Will KXYL's Connie and Marion read the last quote ?
Manzo favors house seizure in gun cases
New Jersey Journal | March 30, 2005
By Michaelangelo Conte
The spate of slayings over the first three months of the year has prompted Assemblyman Louis Manzo, D-Jersey City, to introduce a bill which would make it possible to confiscate a home or car in which an illegal firearm is found - even if the gun doesn't belong to the owner.
"Simply put, we cannot afford to lose another life, at a time when it has become a daily routine to read about another life lost in our neighborhoods as a result of gun violence," Manzo says in a letter asking state Assembly Speaker Albio Sires, D-West New York, to expedite a vote on the bill.
"Now is the time to send a message that the consequences for harboring an illegal firearm are severe and will not be tolerated by our law-makers, communities or families," Manzo says in the letter.

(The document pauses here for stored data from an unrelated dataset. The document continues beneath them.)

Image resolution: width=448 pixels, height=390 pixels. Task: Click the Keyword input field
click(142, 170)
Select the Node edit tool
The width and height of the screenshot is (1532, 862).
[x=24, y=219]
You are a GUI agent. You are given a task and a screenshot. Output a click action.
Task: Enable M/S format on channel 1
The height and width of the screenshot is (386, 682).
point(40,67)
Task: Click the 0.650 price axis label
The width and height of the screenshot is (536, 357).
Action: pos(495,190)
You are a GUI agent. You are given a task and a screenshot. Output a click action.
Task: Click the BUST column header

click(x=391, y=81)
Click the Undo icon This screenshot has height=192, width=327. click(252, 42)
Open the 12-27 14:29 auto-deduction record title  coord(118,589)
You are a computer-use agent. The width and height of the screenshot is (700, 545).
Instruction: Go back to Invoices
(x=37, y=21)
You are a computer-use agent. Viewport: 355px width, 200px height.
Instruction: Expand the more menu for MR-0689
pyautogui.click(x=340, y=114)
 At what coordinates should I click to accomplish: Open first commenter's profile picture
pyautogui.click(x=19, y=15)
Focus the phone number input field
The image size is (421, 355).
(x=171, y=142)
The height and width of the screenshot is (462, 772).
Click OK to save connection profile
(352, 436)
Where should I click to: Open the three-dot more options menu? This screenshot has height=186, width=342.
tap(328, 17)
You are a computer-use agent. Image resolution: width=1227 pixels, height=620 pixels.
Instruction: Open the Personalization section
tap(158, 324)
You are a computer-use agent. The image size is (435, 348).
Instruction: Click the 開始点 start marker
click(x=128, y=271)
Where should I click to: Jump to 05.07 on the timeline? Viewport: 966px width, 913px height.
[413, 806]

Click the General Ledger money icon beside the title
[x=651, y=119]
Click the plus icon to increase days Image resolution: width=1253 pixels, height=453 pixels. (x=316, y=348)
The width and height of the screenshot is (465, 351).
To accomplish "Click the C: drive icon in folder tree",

Manzo said the bill will make the stakes so high that people will "think twice about driving a friend (they) know carries a gun, and about allowing a family member to harbor an illegal gun in the home."
Even if the bill were passed, however, it would likely be challenged as unconstitutional, said Frank Askin, director of the Constitutional Clinic at Rutgers University in Newark.
"I'm skeptical the New Jersey Supreme Court would uphold it under the state constitution," Askin said yesterday. "I think under the state constitution there would at least have to be a innocent owner exception.
"The New Jersey Supreme Court has been much more protective of private property rights than the Supreme Court has been in recent years," Askin said.
Askin said confiscating a person's house, especially in a case where the gun found did not belong to the owner, would likely be seen by the court as excessive.
"Taking the house is so disproportionate to the crime, I think it would constitute cruel and unusual punishment," Askin said. "I would certainly say the American Civil Liberties Union would challenge that."